Your task: Which people does the email exchange below name?

Passage:
####################

On Fri, Jul 5, 2024 at 10:55 PM Christopher Schultz
<ch...@christopherschultz.net> wrote:
>
> Rémy,
>
> On 7/4/24 09:15, Rémy Maucherat wrote:
> > As an experiment, I tested with LibreSSL and BoringSSL on LInux using
> > the FFM code. Both did not need too many API changes to start working,
> > so I committed the changes to "add support" for them.
>
> \o/
>
> I'm very happy that you have had the inclination to make this work.
> While OpenSSL is everywhere, many OSs are opting to provide "compatible"
> clones such as LibreSSL and BoringSSL and the fact is that they aren't
> 100% compatible.
>
> I'd really like to support them because that means supporting Good
> Crypto in as many places as are possible.
>
> (I'd like to see some updated performance numbers from Jean-Frederic on
> "Pure Java" TLS versus OpenSSL-based TLS. When we talked about it years
> ago it looked like there was a bug in Java preventing it from using
> hardware crypto to Java performed terribly in comparison. And of course
> used much more resources (e.g. power).

I lack the expertise in these libraries to really know what the
expected behavior is ... Insights welcome.

> > LibreSSL:
> > - I cannot get it to renegotiate anything. The client always gets a
> > "no_renegotiation" alert.
> > - Seems relatively complete.
> > - I tested with Linux and 3.9.
> > - Testing is easy on GitHub. Out of the box with macos-latest using
> > LibreSSL 3.3. Verified it does the same as my 3.9.
>
> Maybe LibreSSL refuses to renegotiate?
>
> > BoringSSL:
> > - Only TLS 1.3 "renegotiation" seems to work (TestClientCertTls13).
> > This could be seen as acceptable.
> > - It seems very bare bones, all the stuff for supporting exotic certs
> > seems to be gone. So basically you need a standard certificate doing
> > TLS 1.3 and that's all it does, but it then just works.
> > - When it doesn't like something, the client gets a connection close
> > (no alert, no nothing; I guess sending alerts is less efficient ;) ).
> > - Testing is far more problematic. The project is quite "original" in
> > that it does not do releases.  Funny (not ...).
>
> I think the above (except maybe lack of alerts) is all intentional.
> BoringSSL is intended to support "What people should be using today" and
> so it lacks all those decades of old code to support things nobody
> should be using anymore. I thought it supported TLSv1.2 though...

####################

The data:
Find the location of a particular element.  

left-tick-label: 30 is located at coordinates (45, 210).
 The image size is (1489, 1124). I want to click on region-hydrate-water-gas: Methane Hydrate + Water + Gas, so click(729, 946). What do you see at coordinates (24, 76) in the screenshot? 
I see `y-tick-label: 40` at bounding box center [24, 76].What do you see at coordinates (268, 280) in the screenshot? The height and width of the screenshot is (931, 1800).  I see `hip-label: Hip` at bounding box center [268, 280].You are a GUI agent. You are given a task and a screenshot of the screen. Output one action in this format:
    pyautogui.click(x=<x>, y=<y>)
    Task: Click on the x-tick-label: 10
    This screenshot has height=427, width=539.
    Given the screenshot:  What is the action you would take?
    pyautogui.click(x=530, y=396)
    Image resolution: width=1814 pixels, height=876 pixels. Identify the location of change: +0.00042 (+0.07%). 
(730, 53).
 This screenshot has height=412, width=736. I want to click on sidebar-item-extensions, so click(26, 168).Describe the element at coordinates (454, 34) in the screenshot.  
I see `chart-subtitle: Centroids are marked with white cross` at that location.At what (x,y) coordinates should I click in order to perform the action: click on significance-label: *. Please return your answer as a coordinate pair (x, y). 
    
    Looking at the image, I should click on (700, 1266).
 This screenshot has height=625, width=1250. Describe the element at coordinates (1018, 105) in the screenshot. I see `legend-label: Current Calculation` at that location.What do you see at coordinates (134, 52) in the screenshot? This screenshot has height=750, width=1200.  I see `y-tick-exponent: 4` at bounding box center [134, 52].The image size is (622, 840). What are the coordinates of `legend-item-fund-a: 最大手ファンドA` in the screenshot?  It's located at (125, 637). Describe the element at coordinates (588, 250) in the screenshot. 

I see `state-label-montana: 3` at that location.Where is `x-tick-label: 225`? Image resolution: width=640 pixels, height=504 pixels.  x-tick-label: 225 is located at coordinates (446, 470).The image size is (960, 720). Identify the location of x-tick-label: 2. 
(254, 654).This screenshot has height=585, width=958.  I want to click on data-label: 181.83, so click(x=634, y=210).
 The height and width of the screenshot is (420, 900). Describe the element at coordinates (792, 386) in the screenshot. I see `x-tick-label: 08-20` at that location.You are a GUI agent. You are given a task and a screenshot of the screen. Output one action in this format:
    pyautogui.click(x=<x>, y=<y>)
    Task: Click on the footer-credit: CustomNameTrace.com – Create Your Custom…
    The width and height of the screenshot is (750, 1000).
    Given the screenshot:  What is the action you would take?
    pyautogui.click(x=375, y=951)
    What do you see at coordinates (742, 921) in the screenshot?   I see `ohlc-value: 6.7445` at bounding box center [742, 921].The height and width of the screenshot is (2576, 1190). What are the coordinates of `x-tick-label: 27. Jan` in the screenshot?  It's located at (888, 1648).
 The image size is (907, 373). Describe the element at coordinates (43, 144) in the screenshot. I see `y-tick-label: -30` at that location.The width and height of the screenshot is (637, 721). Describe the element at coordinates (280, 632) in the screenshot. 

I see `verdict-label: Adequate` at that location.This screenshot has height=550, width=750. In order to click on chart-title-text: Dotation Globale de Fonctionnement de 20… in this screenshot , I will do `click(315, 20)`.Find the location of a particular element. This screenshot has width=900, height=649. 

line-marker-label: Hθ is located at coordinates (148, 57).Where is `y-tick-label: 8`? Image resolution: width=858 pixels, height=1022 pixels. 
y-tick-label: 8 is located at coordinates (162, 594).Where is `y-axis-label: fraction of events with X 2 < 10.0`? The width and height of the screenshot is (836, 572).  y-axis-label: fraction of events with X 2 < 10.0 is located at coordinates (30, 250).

####################

Exercise answer: Christopher Schultz, Rémy Maucherat, Jean-Frederic